Michael Tilson Thomas is also Conductor Laureate of the London Symphony Orchestra, and Artistic Director Laureate of the New World Symphony. Previous appointments include those with the Boston Symphony Orchestra, Buffalo Philharmonic, and Los Angeles Philharmonic. Apart from leading some of the world’s major orchestras, he is an accomplished composer and has made a tremendous impact on the San Francisco Symphony and the entire classical music world as a conductor, composer, pianist, educator, mentor and visionary. 

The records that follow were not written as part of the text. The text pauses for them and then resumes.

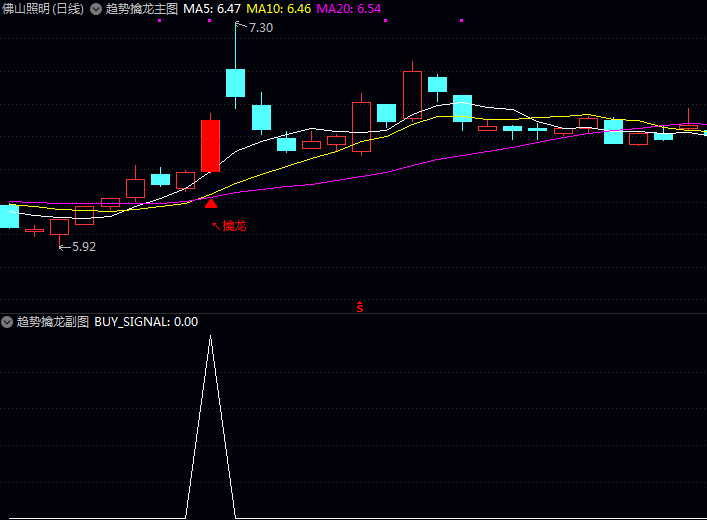Click the BUY_SIGNAL: 0.00 readout
Screen dimensions: 707x520
pyautogui.click(x=146, y=322)
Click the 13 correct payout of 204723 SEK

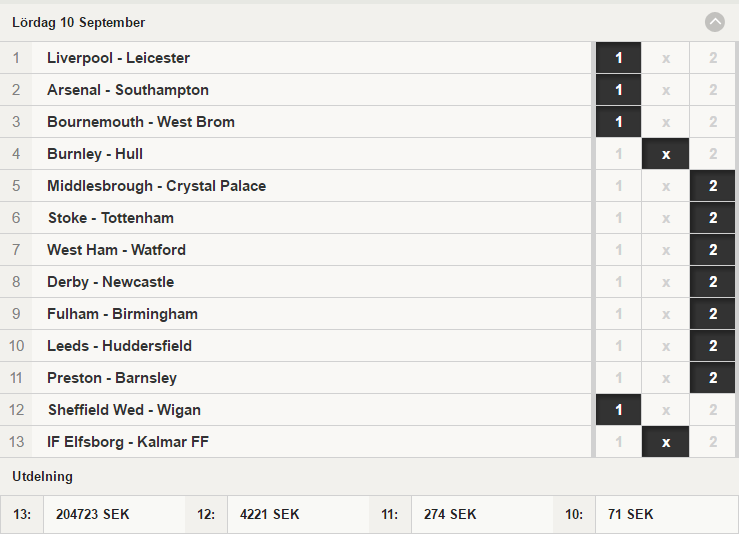click(92, 514)
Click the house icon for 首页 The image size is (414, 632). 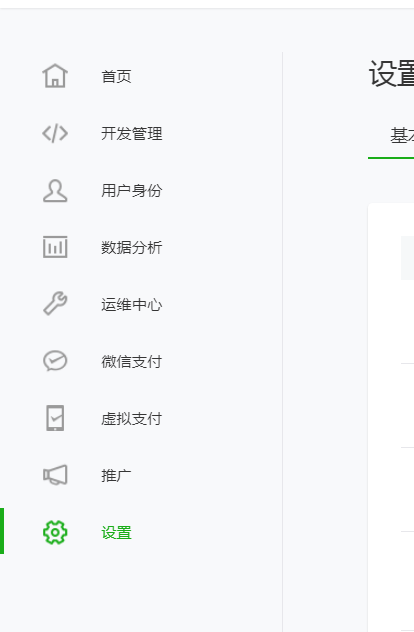click(x=55, y=76)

During his tenure as Music Director of the San Francisco Symphony, MTT launched the Symphony’s in-house recording label, SFS Media, in 2001, winning 12 Grammy Awards. Included in these were seven for the Mahler cycle which encompassed all of Mahler’s symphonies and works for voice, chorus, and orchestra, and for which MTT won the Gramophone Artist of the Year award in 2005.  In 2004 he created the highly acclaimed multimedia education series Keeping Score, which aimed to make classical music more accessible to people of all ages and musical backgrounds.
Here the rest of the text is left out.